开什么玩笑,我收回目光,抚摸了一下裙摆,那座冰雕干嘛莫名其妙地送我这么昂贵漂亮的礼裙?
宁承西似乎看出我的心思,没有说话,只是拍拍我的肩,满目温柔的眼神似乎在说“是真的”。
虽然之前被指责说身上的衣服很没品,但和眼前这件礼裙比起来,的确是天壤之别!
如果真如宁承西所说,这件礼裙是庄晨送给我的话,那理由是什么?难道是怕我在Party上出洋相?可是那跟他有什么关系,邀请我的人是宁承西,又不是他,再说反正出了洋相最后糗的也是我,又不关他的事。
我正胡乱地自我猜想之际,两人推开门走了进来。
“承西少爷!”二人对宁承西一副恭敬的样子,但看服饰显然不是一般的佣人。
“来了!”承西应声回头看了一眼,简短地和他们打过招呼,便没再说话。
还没来得及细想这两人是什么来头,他们便很不客气的把我拖到一边按在梳妆台前的坐椅上,手上的动作完全没有因为宁承西在场而有所收敛。而宁承西对这粗暴的行径也是视而不见,很显然,他和庄晨一样,认为有必要把我的鸡窝头重新收拾一番。

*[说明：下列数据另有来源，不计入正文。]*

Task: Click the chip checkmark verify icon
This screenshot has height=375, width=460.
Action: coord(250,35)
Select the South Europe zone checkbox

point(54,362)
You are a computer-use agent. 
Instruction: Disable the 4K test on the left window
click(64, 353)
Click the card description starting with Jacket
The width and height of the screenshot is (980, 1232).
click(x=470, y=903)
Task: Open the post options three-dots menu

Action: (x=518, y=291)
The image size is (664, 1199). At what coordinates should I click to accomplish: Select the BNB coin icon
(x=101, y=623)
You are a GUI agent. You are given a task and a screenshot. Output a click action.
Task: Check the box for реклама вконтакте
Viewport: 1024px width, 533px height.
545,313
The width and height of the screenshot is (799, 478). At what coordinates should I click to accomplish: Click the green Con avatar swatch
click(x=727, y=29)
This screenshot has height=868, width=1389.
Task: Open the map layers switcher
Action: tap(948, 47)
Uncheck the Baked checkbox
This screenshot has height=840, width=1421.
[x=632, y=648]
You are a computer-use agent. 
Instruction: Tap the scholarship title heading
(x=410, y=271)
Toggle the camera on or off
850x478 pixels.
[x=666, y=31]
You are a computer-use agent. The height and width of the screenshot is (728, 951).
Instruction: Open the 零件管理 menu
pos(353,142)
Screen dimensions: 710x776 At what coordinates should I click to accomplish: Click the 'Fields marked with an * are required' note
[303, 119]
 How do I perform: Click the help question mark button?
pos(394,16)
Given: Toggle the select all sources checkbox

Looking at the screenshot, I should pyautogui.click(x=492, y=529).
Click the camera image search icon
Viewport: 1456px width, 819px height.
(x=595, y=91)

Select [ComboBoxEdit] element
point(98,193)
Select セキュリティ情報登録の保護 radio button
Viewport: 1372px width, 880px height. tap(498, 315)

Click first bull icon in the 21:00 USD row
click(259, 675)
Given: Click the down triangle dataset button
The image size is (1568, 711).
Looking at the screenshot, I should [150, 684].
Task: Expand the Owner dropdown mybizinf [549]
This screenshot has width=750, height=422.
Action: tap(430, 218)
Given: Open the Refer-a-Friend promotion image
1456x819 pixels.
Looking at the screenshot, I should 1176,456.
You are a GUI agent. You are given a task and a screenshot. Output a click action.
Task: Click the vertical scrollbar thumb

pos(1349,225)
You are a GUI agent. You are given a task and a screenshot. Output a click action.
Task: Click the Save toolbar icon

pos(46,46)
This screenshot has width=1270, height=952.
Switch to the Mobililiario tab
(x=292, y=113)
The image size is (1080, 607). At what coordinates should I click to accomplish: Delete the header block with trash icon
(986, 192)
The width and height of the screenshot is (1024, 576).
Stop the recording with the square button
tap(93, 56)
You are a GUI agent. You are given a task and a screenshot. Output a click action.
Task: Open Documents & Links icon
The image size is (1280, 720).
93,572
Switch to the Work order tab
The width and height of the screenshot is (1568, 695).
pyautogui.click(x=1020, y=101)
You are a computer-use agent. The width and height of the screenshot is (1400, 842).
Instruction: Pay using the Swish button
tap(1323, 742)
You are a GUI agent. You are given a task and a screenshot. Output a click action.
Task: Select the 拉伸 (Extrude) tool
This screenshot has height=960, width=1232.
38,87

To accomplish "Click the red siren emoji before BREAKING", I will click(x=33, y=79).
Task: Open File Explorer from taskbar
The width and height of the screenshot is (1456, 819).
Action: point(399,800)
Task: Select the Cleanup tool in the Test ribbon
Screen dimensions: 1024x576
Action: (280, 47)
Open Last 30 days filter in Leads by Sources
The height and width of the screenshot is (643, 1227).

两人手起刀落,略作修剪,因为时间关系,没法像在理发店慢火炖猪头似的打理,于是只给我上了些发水,用吹风给我吹出了浅浅的卷纹式发型,看上去很自然得体。
末了两人还在我脸上一乱喷洒涂画,折腾了好一会儿我才完全得到解脱。
不过看着镜中的自己,我几乎有些目瞪口呆,即使算不上是精心打扮,却也与之前的自己判若两人。